“This is the sixth day of my participation in the Gwen Challenge in November. Check out the details: The Last Gwen Challenge in 2021.”

When it comes to dimension reduction, the first thing that comes to mind is PCA, encoder, decoder and word vector. However, today we may not talk about some specific methods of dimension reduction, but stand at a certain height to look at dimension reduction.

In fact, when we do classification problems, we usually use the concept of distance, why do we reduce the dimension?
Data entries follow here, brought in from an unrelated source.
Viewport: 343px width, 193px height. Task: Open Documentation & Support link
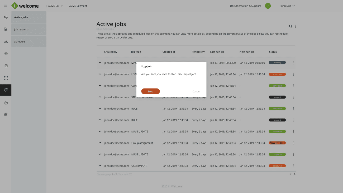click(x=245, y=6)
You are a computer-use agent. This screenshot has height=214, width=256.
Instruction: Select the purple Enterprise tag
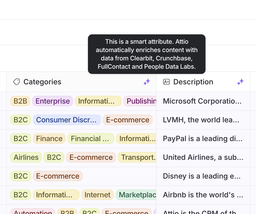click(53, 101)
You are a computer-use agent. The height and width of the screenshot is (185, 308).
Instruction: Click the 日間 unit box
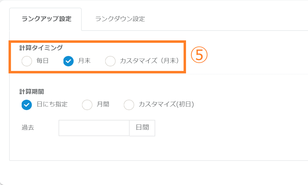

Usually, our data are high-dimensional data, and in the high-dimensional space, our data are sparse.

Dimension Even if the dimension characteristic 2n2^n2n increases by one dimension, the amount of data grows exponentially

There are many methods of dimensionality reduction in machine learning, but we can roughly divide them into two broad categories,

Matrix Factorization

  • Principal Component Analysis
  • Sparse PCA
  • Linear Autoencoder
  • Latent Dirichlet Allocation
  • Non-negative Matrix Factorization
  • Generalised Low Rank Models
  • Word2Vec
  • GloVe
  • Probalistic PCA

Matrix factorization actually refers to this broad class of techniques, from topic modeling to Word2Vec, plain OLD PCA, and various other probabilistic techniques, covering a large number of algorithms based on a very simple framework of basic single matrix factorization.

Ok, matrix factorization goal is, we are thinking of a matrix expression to the product of two small matrix approximation, this is what we want to do, so in terms of dimension reduction, blue matrix is their data, also is that we get the source data, each line is a sample of each column is a feature, we want to turn it into a multiplied by some prototype said.
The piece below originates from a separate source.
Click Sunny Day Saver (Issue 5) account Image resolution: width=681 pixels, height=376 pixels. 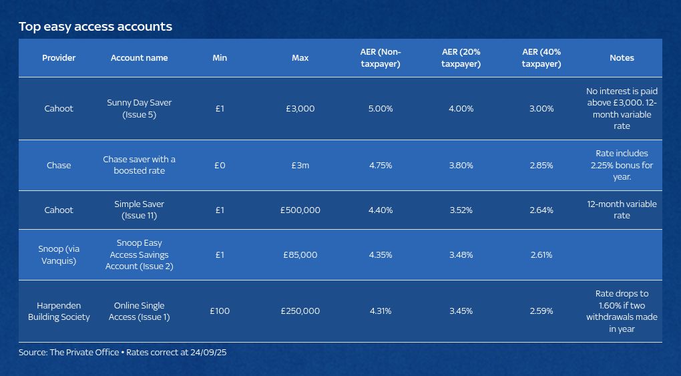[x=139, y=109]
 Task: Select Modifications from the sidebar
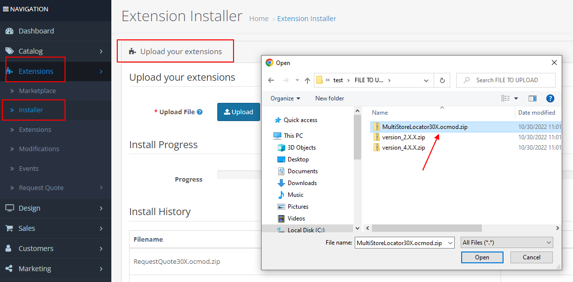tap(39, 149)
Blue Data Data rows are samples, and columns are characteristics of samples, which can be decomposed into representations multiplied by archetypes.
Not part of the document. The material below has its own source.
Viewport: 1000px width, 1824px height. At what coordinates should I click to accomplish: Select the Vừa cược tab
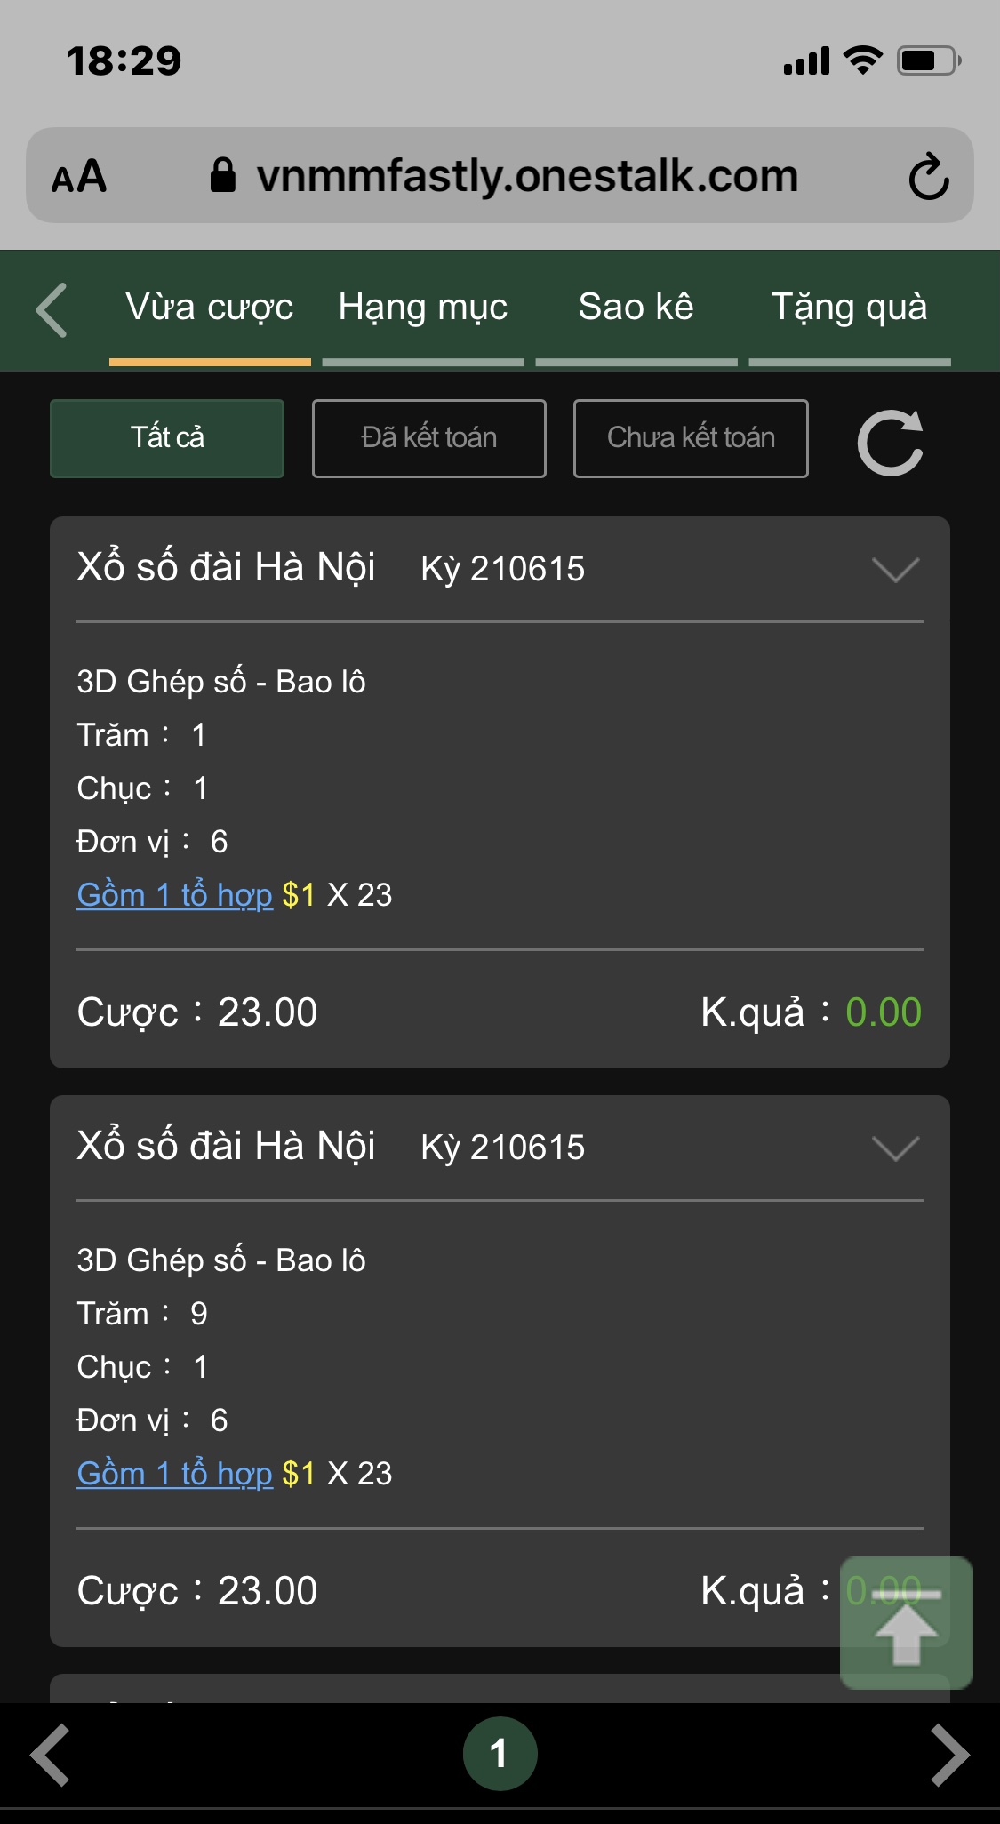(210, 308)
You can think of this representation as a low-dimensional representation, and archetypes is a basic form that you use to reconstruct raw data,

A single row of data represents a single sample, and each sample has a corresponding representation, which is multiplied by the entire prototype matrix. Representations can be reduced to higher dimensional space by multiplying representations by prototypes to get samples.

The samples are decomposed into linear combinations of prototypes, and the presentation is the low-dimensional representation. The data is represented as the combination of these prototypes, which is matrix decomposition

Neighbour Graphs

  • Laplacian Eigenmaps
  • Spectral Embedding
  • Hessian Eigenmaps
  • Local Tangent Space Alignment
  • JSE
  • Isomap
  • t-SNE
  • Locally Linear Embedding
  • LargeVis

For building a graph from the data and then embedding the graph in a low-dimensional space, all the details are how to build the graph and how to lay it out.

The focus is on core intuition and core ideas, not the nuts and bolts of how these algorithms work.

The geometric angles

Figure A shows that the area of A circle cut inside A square with sides of length 1 can be represented as π0.52\ PI 0.5^2π0.52. The volume of A sphere cut inside A cube is 43π0.53\frac{4}{3} \ PI 0.5^334π0.53

In a higher dimensional space, the sphere inscribed to a higher dimensional side of length 1 is kπ0.5Dk \ PI 0.5^Dkπ0.5D D is a higher dimensional space, and when D is large enough, the volume of the sphere inscribed to a higher dimension approaches 0.

In high-dimensional space, our cognition in low-latitude space is sometimes broken. In high-dimensional space, sphere samples are all distributed on the edge, resulting in data sparsity, which is not only sparse but also uneven.